Record set:
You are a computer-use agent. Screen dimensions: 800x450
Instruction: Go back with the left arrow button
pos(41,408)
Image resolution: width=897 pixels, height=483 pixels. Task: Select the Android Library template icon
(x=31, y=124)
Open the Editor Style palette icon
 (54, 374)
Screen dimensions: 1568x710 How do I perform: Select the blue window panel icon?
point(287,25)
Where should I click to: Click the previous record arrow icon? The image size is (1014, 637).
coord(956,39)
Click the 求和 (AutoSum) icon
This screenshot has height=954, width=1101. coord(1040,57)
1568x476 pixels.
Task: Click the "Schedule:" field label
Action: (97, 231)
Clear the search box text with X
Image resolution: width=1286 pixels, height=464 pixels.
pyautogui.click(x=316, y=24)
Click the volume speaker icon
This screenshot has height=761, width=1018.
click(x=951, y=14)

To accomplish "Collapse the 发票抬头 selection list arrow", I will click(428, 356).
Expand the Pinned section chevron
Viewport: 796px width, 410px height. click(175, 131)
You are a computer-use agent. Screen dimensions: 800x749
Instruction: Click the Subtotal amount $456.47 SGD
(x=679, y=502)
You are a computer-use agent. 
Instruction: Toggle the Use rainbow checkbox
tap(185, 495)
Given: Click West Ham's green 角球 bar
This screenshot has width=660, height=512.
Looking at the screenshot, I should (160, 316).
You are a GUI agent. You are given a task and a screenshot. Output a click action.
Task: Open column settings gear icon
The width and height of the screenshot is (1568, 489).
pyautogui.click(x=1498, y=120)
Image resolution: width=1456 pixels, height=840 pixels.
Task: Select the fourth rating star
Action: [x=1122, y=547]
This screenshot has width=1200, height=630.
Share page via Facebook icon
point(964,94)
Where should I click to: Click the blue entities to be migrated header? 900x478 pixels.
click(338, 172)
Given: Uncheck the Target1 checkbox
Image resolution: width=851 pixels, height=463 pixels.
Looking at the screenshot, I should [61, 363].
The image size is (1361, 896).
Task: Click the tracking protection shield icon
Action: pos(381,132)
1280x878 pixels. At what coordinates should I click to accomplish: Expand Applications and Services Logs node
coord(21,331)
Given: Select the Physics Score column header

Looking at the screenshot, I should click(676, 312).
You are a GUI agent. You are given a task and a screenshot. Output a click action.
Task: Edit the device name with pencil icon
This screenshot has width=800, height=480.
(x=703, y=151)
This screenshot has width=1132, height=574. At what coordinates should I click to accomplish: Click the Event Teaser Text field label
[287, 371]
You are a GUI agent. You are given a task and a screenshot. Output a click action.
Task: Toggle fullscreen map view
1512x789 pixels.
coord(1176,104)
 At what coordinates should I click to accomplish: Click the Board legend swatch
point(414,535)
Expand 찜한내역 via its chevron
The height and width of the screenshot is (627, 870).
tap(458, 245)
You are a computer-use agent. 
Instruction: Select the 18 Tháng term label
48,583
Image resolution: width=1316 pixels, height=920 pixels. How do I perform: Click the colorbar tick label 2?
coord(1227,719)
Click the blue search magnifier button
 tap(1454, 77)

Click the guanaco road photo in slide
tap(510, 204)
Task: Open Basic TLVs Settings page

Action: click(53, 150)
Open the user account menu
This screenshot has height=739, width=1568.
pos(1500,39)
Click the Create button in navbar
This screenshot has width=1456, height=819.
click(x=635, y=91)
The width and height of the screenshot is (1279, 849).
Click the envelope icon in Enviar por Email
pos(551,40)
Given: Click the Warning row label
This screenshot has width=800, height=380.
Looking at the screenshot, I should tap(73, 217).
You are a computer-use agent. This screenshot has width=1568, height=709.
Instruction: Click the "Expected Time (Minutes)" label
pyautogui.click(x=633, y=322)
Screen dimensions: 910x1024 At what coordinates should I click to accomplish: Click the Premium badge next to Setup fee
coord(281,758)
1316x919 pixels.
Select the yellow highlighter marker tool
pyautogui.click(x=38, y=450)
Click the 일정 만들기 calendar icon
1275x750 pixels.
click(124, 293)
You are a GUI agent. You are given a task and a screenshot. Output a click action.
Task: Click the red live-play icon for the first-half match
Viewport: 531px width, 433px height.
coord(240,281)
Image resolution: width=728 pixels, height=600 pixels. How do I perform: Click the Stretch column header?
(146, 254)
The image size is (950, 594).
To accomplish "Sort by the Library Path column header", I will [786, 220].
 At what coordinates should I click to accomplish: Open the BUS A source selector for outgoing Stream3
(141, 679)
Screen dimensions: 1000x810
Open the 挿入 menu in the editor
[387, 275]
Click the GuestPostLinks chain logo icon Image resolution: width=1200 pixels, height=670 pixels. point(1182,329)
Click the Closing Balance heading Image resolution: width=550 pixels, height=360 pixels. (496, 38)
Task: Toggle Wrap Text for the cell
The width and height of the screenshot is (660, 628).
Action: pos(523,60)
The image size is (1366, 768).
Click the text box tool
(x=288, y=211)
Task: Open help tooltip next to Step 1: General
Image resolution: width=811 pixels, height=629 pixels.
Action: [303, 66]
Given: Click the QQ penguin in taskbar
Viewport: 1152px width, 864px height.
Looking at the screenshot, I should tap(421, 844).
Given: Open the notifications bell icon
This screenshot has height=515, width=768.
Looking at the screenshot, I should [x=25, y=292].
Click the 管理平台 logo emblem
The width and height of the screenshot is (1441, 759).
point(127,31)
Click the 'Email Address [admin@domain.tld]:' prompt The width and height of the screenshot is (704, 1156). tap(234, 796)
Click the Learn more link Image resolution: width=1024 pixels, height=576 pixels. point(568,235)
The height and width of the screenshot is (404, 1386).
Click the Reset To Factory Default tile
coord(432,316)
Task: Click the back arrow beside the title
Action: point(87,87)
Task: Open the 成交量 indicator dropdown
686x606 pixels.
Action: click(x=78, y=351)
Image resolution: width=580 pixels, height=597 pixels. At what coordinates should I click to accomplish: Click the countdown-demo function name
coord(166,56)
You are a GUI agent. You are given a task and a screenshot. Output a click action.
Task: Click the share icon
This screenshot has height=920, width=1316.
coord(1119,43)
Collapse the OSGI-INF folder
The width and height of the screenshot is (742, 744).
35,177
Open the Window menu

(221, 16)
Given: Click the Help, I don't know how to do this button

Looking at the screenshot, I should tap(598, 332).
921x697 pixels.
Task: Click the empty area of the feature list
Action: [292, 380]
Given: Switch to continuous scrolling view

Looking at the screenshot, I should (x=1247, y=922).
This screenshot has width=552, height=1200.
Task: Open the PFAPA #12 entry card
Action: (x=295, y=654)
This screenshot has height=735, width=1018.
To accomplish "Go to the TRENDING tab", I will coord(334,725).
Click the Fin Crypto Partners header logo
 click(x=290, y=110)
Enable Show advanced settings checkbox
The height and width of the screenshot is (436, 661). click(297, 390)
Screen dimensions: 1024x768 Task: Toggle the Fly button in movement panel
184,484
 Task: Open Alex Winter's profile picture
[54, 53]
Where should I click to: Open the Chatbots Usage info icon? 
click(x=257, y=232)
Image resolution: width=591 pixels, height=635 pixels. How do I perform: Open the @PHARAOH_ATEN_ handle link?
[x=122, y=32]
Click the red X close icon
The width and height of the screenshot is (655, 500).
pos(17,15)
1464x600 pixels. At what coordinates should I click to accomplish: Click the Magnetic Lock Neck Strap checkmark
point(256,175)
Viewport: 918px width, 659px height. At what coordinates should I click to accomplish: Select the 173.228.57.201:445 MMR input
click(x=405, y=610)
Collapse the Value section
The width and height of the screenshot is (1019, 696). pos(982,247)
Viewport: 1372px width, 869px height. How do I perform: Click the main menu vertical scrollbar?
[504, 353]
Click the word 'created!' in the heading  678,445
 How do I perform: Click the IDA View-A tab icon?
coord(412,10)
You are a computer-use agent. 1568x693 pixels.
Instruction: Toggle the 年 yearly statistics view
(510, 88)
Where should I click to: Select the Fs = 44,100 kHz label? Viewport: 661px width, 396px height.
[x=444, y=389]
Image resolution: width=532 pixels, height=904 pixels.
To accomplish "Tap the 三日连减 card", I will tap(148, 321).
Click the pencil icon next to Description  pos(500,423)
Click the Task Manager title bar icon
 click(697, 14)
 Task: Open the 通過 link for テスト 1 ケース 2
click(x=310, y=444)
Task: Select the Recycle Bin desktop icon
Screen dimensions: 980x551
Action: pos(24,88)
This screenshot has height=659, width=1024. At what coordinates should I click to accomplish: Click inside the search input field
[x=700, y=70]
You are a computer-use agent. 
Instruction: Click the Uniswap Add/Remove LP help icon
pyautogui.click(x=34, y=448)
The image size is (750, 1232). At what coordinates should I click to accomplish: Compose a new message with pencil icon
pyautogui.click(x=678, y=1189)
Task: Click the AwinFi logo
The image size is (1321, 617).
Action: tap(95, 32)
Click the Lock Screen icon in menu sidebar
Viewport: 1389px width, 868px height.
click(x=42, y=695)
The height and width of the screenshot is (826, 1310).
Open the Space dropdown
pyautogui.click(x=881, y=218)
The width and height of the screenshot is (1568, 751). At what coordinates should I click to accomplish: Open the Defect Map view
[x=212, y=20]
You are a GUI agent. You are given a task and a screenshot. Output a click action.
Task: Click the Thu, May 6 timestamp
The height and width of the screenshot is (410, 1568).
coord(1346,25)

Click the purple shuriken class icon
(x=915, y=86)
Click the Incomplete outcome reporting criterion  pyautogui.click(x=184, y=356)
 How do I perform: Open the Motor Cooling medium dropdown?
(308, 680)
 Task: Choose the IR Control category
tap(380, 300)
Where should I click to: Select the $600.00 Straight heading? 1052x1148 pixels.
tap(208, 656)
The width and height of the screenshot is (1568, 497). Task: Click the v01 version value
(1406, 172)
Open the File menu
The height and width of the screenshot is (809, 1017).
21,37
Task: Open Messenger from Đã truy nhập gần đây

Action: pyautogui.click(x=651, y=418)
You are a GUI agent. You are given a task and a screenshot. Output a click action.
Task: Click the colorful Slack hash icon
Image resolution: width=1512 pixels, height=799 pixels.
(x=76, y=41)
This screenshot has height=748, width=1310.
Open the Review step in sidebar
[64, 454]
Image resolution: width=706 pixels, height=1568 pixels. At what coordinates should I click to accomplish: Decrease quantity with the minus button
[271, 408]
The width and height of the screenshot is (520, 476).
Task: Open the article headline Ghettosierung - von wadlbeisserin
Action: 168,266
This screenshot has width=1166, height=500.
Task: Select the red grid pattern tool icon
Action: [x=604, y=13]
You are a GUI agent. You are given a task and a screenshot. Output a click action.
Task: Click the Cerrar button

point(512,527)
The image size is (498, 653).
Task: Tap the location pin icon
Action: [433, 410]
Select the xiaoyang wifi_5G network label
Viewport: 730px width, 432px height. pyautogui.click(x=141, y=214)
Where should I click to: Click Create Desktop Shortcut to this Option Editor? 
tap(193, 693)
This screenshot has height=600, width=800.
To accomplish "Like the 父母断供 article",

Task brief:
Using the entries above, give again exactly the lines from the line holding "Open the Space dropdown" through the line holding "Task: Click the Thu, May 6 timestamp". Include both end lines and nothing else.

Task output:
Open the Space dropdown
pyautogui.click(x=881, y=218)
The width and height of the screenshot is (1568, 751). At what coordinates should I click to accomplish: Open the Defect Map view
[x=212, y=20]
You are a GUI agent. You are given a task and a screenshot. Output a click action.
Task: Click the Thu, May 6 timestamp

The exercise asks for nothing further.